Their outrage relates to a report about the fate of 47 individuals. So, how have the same countries responded to equally credible reports from international agencies predicting that up to a million Afghan children could perish this winter from malnutrition and related maladies?

With a deafening silence.

It could actually be worse. The UN’s World Food Programme and Food and Agriculture Organisation have said that 22.8m Afghans, more than half the nation’s population, potentially face life-threatening levels of “food insecurity”. Possible death by starvation, in other words. And 8.7m of those could be confronted by a famine.

A fraction of the cost of war could save Afghan lives.

Are Afghanistan’s former Western “saviours” rushing food and medical supplies into the country? Far from it. The foreign aid on which Afghanistan largely depended during the Western occupation was suspended as soon as the US ceded power to the Taliban. The nation’s foreign assets were frozen.

Global financial institutions such as the IMF and the World Bank are beholden to the US and the question of defying its diktat simply does not arise. There has occasionally been talk of relatively minor exemptions for “humanitarian” assistance, but foreign banks remain wary of falling foul of American sanctions, given the US attitude towards those dealing with, for instance, Cuba or Iran.

More than 50 years ago, after Chileans elected a government of which Washington did not approve, the Nixon-Kissinger clique resolved to make the South American nation’s economy “scream”. The tactic worked — and led to the atrocious Pinochet dictatorship.

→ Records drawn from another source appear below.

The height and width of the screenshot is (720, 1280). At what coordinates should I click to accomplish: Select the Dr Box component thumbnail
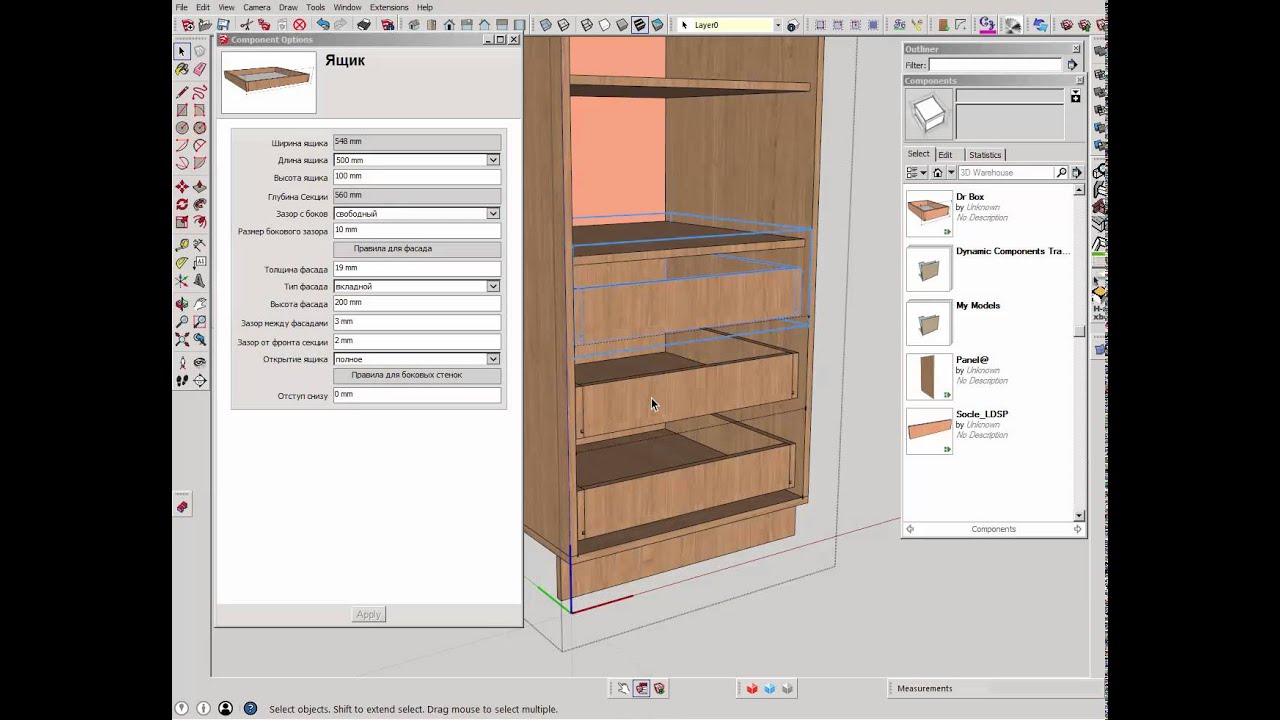point(929,214)
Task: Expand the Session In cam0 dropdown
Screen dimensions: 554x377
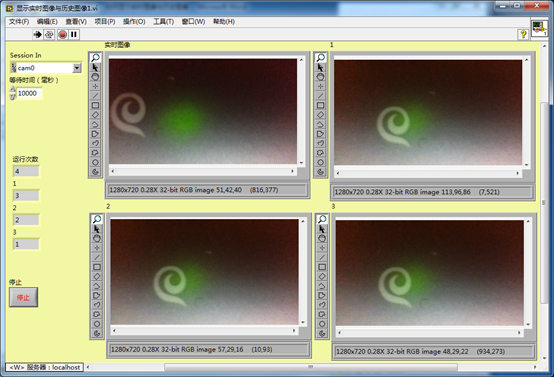Action: pos(77,68)
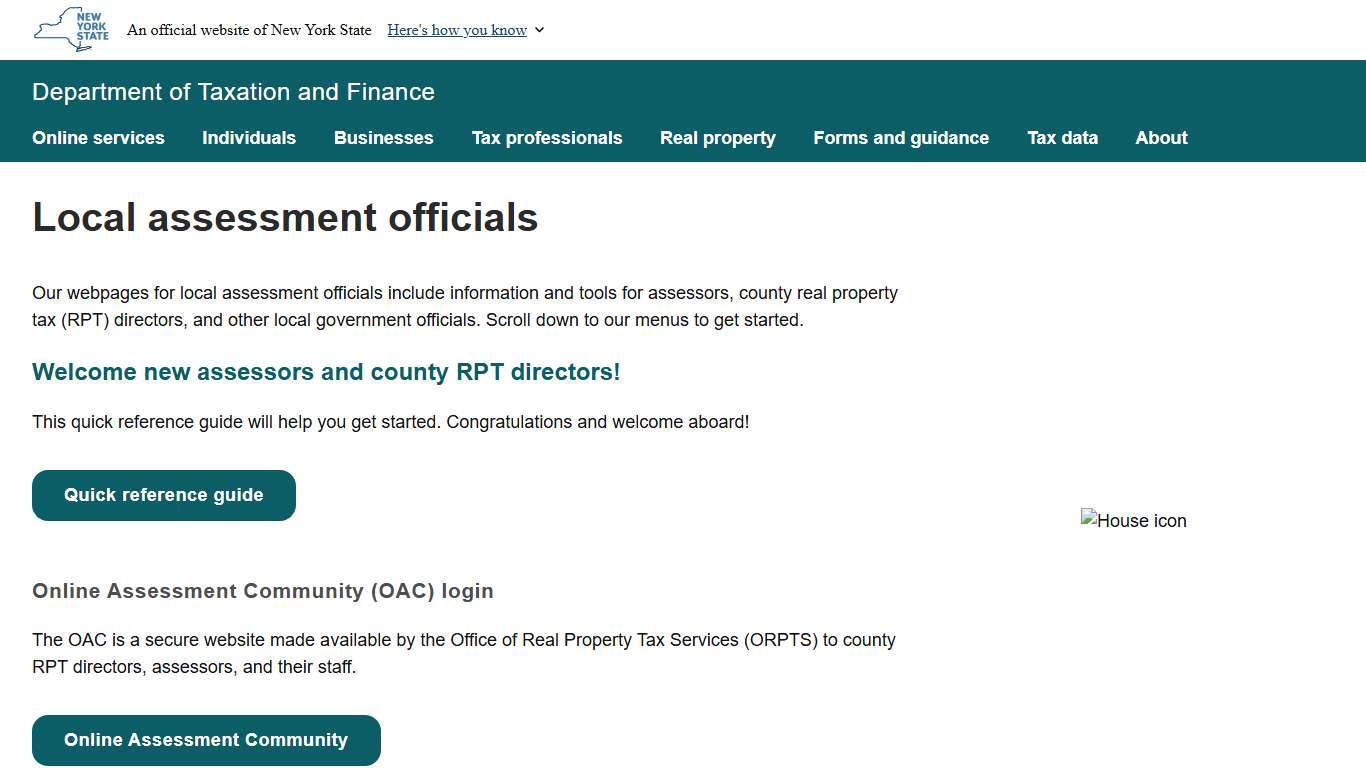
Task: Choose Tax professionals in the navigation bar
Action: tap(547, 138)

Since that “success”, there have been multiple efforts to squeeze the economies of nations that dare to defy Washington.

Cuba was targeted long before Chile, whereas Iran is a relatively recent adversary. Leaving aside the particularities of those states, what exactly do the US and its allies hope to achieve by starving Afghanistan? Are they guided merely by the obsession with obfuscating a damning geopolitical failure?

Much of the Western mainstream media has been itching to find evidence that its dire prognostications of post-occupation doom are being fulfilled. Thus far, the Taliban have refused to come to the party. A total of 47 deaths or disappearances, and a few dozen more potentially similar cases, do not exactly add up to the predicted mass reprisals against all perceived collaborators. Many of the latter understandably live in fear, and there could be worse to come. But so far, it hasn’t.

Fears about the future of women under the Taliban are far from baseless. Women have substantially, albeit not completely, disappeared from TV screens. Most have not been able to return to their government or other jobs, either by diktat or out of fear. Girls’ education has resumed only in some parts of the country, and even there it’s largely restricted to primary schools.

At the same time, at least in Kabul, as Andrew Quilty reported in Rolling Stone, despite “a noticeable shift toward the traditional, women still walk the streets without male guardians, bereft of the all-covering burqa, while men continue to shave and wear western-style clothes. Female university students deliberately walk by groups of Taliban with their faces uncovered, an attempted provocation the Talibs barely register.”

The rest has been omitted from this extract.